Bunce, an orthopedic surgeon, died Tuesday of a heart attack while vacationing in the Santa Cruz area.
Led by Bunce, the 1971 Stanford team went to the ’72 Rose Bowl after a 9-3 regular season record in what was then the Pac 8. He was named first-team all-conference quarterback after throwing for 2,265 yards and 13 touchdowns in the regular season.
In the 1972 Rose Bowl, Bunce completed 24 of 44 passes for 290 yards as Stanford stunned unbeaten Michigan 13-12 on a field goal by Rod Garcia with just 12 seconds left to play.
Bunce set up that winning kick with a dramatic final drive, completing five passes to five different receivers.

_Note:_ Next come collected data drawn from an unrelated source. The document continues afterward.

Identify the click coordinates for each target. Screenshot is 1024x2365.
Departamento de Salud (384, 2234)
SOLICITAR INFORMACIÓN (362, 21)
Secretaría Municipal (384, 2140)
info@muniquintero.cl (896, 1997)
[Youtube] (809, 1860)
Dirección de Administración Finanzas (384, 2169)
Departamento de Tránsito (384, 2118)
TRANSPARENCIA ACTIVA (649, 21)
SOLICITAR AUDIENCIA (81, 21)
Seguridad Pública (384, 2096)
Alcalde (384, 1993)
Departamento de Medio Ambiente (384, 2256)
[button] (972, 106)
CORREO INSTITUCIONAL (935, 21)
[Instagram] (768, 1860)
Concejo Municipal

Born in Redwood City, Calif., Bunce attended Woodside High School, where he excelled in several sports. At Stanford, he played rugby in addition to football and graduated with a degree in human biology.
After college, he played professional football in Canada for one season with the British Columbia Lions to finance his medical education at Stanford.
He became a successful orthopedic surgeon -- practicing in the Palo Alto area -- and served as the Stanford team doctor from 1982 to 1992.
Most recently, he volunteered to be the doctor for the USA National Rugby Team.
Bunce explained his decision to become a doctor to The Times some years ago.
“My wife, Diana, and I were married next to the Acropolis in Athens,” Bunce said before the ’72 Rose Bowl game. “The next day she came down with a really serious kidney infection and spent all but two of the next 30 days in hospitals. One doctor diagnosed it as stomach trouble.”
He said the medical profession had always fascinated him and, after going through that experience with his ailing wife, he made up his mind to enter medicine.
Diana Bunce died of colon cancer in 1982 at the age of 37.
Bunce remarried in 1999. He is survived by his wife, Jennifer; two children from his first marriage, Cameron and Mikele; his parents, Carole and Sid Bunce; sisters Cheryl, Linda and Pam; and brothers Gary and Steve.
Memorial services will be held at 4 p.m. May 1 at Stanford Memorial Church.
Contributions in his name may be made to Athletes in Action, 262 Rutherford Ave., Redwood City, CA 94061.
Years after his Stanford victory, Bunce commented on the difference a year could make in one’s college football career.
Stanford had won the 1971 Rose Bowl, upsetting unbeaten Ohio State 27-17. That Stanford team was led by quarterback Jim Plunkett, who was the game’s MVP and would go on to have an exceptional professional football career that included two Super Bowl victories.
“There was a mob of sportswriters around Plunkett, and his locker was next to mine,” Bunce said. “I couldn’t get near it to undress and take a shower.
“Finally, the writers all left and I got into the shower long after everyone else had. When I got out of the shower, everyone was gone. I got dressed in a hurry, ran outside, and the bus was gone. They’d left without me.”
After the 1972 Rose Bowl, nobody left without Bunce, that game’s MVP.